The Struggle for a Decent Politics: On “Liberal” As An Adjective
by Michael Walzer
Yale University Press


     Michael Walzer has been, for more than fifty years, one of the English-speaking world’s most important and accomplished political theorists and public intellectuals. He has written books on just and unjust wars, equality, economic justice, and myriad other topics. In addition he has published a steady stream of essays in leading journals, including Dissent, where he was a long-time editor. To call him prolific is an understatement. As a professor at Harvard and then at the Institute for Advanced Study in Princeton he taught generations of students and readers and reached a wide audience. There are few like him.

     He has now, in is late eighties, published a somewhat puzzling short book, The Struggle for a Decent Politics: On “Liberal” as an Adjective. In it he argues that we should understand “liberalism” to convey not a specific political doctrine, but a moral stance—a stance of tolerance, openness, generosity, an absence of dogmatism and fanaticism, a willingness to listen to one’s opponents and take seriously their arguments. As such, he agues, there can be liberal democrats, liberal socialists, liberal nationalists and internationalists, liberal communitarians (a label applied to him by me and by other commentators, for he is quick to defend the rights of cultural groups), liberal feminists, liberal professors. In a series of chapters devoted to each of these topics, he has wise things to say, somewhat like a caring and nurturing parent hoping to incline his child toward becoming a caring human being. 
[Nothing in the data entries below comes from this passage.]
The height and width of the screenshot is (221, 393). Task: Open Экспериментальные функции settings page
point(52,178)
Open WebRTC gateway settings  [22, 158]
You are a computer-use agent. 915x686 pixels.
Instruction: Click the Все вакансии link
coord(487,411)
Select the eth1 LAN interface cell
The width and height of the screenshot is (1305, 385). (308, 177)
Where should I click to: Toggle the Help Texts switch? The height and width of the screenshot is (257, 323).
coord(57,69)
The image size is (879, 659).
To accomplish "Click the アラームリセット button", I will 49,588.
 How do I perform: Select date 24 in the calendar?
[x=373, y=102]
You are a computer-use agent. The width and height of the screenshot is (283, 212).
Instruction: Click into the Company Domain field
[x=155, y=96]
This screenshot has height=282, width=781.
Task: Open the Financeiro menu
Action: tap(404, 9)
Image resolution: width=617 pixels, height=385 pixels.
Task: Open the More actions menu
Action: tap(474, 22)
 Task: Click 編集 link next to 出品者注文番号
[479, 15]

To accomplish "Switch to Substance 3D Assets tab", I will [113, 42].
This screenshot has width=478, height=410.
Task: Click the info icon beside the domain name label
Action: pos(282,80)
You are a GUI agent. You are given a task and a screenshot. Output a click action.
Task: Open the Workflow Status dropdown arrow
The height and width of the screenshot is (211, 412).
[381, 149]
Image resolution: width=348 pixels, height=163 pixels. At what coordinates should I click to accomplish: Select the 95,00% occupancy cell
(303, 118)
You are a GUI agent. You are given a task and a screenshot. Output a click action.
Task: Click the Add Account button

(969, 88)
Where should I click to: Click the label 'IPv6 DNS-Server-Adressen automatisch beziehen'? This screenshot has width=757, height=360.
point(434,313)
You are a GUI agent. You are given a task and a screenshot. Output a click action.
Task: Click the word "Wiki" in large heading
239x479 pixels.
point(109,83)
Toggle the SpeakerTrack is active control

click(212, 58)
     Thus he defends pluralism within and peaceful coexistence among nations; careers open to talent; he points out that excessive nationalism can be illiberal; he favors limits on majority rule and the right to protest nonviolently; and he does not deny the existence of structural racism in the United States despite formal legal equality. He argues against the repression of ideas that “offend” (but do not actually harm) in universities, and condemns the coercion of women by their male relatives in some traditional societies. 

     All of this is fine, valid, and interesting, as far as it goes. The problem is that it does not go far enough. “Liberal” may well be an adjective but it is also a noun: a real thing. It is a political doctrine, one that can trace its heritage back through centuries, at least as far back as John Locke, as Walzer knows. Although its boundaries may be disputable, it contains a core set of principles against which government policies, programs, and actors can and should be judged. Political theorist Alan Wolfe defines its key substantive principle this way: That as many people as possible should have as much say as it feasible over the direction their lives will take. Judith Shklar, Walzer’s longtime colleague at Harvard, expressed the same principle this way: “The original and only defensible meaning of liberalism” is that “every adult should be able to make as many effective decisions without fear or favor about as many aspects of his or her life as is compatible with the like freedom of every adult.”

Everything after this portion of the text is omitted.